FE 82.0737/2019 – „Systematisierung geeigneter fahrfremder Tätigkeiten für automatisiertes Fahren von schweren Güterkraftfahrzeugen“.
Ab dem hochautomatisierten Fahren (L3) soll es dem Fahrer künftig ermöglicht werden, Nebentätigkeiten im Sinne von fahrfremden Tätigkeiten (FFT) während der automatisierten Fahrt auszuführen.

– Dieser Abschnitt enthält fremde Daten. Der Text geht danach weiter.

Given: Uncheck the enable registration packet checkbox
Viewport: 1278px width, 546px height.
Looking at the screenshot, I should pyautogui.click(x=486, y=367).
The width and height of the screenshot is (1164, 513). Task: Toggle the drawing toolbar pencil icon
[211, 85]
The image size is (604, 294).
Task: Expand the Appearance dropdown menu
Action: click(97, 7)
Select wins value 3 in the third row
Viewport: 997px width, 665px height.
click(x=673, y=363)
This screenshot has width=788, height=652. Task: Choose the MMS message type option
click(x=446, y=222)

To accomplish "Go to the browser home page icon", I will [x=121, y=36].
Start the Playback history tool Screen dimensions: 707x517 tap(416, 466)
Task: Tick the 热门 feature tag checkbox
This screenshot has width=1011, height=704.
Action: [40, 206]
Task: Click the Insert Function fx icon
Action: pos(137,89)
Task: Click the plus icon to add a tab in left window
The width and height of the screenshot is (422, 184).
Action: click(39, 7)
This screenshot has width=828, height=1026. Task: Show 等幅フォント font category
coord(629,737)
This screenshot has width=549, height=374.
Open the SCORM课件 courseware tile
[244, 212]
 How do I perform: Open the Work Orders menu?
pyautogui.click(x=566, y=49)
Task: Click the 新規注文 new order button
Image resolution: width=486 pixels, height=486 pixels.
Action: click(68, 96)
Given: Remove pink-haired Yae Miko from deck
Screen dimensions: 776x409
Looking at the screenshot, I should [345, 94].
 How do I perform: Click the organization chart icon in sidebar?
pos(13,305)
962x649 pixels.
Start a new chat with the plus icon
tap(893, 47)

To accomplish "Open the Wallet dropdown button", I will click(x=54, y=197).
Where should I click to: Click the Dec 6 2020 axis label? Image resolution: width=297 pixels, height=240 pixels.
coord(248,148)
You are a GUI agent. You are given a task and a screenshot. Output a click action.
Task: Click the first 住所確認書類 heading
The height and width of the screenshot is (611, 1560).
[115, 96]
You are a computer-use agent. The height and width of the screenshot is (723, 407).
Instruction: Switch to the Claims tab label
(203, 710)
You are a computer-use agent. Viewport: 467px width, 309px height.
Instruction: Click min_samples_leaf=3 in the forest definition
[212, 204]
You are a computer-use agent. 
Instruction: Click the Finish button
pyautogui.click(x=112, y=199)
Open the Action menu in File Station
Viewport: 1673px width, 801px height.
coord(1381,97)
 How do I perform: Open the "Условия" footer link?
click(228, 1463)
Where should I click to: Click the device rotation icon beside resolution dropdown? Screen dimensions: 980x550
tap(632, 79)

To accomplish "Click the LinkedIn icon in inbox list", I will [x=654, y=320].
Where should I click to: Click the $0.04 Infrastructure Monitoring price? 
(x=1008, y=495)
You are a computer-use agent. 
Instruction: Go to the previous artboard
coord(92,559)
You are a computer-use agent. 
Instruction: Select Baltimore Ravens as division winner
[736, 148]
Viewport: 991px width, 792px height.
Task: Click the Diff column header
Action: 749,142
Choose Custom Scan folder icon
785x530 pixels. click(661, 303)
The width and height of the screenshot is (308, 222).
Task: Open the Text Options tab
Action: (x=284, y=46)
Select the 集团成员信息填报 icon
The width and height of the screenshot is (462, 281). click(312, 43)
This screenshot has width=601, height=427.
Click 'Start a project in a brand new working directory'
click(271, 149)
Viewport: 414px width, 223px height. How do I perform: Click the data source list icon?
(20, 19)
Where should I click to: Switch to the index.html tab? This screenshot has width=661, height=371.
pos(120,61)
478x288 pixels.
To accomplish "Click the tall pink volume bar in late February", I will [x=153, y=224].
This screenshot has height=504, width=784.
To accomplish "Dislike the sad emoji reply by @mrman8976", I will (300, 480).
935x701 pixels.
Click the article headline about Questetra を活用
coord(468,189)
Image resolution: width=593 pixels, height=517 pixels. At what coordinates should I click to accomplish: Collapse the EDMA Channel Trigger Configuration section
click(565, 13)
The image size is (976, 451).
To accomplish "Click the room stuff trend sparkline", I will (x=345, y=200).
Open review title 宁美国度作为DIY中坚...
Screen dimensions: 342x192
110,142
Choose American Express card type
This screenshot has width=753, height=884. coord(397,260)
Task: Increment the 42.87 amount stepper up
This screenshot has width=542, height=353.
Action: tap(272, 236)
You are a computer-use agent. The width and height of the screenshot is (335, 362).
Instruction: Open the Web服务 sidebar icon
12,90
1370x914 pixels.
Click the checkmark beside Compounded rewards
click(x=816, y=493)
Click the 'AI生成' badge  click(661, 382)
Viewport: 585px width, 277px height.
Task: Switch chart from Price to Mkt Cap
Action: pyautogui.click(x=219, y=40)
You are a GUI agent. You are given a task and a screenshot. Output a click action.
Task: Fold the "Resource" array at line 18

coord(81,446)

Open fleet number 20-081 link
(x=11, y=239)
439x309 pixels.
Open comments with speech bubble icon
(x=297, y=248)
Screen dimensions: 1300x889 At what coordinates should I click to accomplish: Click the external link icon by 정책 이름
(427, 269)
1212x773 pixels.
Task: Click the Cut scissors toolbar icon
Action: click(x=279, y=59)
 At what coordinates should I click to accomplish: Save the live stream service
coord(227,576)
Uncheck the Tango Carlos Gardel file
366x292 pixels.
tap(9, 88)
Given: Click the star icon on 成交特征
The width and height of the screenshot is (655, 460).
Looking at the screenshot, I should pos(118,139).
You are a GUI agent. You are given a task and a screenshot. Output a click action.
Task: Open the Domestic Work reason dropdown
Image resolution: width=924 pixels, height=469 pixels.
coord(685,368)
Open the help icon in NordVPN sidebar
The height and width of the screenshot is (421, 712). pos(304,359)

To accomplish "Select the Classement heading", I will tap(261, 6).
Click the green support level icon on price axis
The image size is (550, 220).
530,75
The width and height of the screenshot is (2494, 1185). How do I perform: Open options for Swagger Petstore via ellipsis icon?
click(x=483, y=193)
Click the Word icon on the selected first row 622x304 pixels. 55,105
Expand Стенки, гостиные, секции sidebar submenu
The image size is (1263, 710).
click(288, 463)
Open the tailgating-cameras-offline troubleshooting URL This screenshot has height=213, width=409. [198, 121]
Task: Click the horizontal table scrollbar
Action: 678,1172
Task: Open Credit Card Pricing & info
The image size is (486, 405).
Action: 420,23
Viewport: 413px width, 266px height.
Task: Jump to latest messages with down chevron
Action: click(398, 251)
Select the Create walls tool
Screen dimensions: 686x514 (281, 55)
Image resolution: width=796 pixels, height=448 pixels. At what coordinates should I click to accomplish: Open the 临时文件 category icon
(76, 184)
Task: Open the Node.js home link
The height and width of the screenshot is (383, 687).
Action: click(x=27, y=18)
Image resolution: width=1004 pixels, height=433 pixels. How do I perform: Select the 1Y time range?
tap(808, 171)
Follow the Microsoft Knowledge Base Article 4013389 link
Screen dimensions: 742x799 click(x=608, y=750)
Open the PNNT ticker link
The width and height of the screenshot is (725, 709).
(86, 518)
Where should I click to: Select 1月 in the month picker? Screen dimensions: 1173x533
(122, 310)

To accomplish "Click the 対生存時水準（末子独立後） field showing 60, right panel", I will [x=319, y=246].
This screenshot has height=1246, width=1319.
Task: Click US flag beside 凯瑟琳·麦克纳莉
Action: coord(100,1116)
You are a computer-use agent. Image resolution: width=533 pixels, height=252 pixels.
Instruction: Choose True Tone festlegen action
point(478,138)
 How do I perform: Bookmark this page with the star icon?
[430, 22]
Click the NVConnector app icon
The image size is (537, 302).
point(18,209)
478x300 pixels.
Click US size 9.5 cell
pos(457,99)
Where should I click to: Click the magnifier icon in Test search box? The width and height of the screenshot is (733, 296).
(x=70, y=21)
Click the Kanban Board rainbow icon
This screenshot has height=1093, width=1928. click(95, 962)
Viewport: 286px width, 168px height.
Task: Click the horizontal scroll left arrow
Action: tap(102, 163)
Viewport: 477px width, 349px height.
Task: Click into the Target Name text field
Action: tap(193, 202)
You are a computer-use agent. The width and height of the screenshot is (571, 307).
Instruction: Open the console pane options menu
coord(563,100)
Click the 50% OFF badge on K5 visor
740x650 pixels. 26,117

Beim automatisierten Fahren von Güterkraftfahrzeugen (Gkfz) sind neben Aspekten der Mensch-Maschine-Interaktion und der Verkehrssicherheit der wirtschaftliche Nutzen, der in Verbindung mit den FFT erwartet wird, von besonderem Interesse. Es besteht grundsätzlicher Bedarf nach einer systematischen Kategorisierung der potentiell denkbaren FFT, in die auch Kriterien einfließen, die eine Beurteilung der Eignung für das automatisierte Fahren in den Automatisierungsstufen L3 und L4 erlauben. Zur Beurteilung der Eignung von FFT aus Sicht der Mensch-Maschine-Interaktion und der Straßenverkehrssicherheit stehen Kriterien im Vordergrund, die die Wirkung der FFT auf die Übernahmebereitschaft und die Übernahmeleistung des Fahrers berücksichtigen.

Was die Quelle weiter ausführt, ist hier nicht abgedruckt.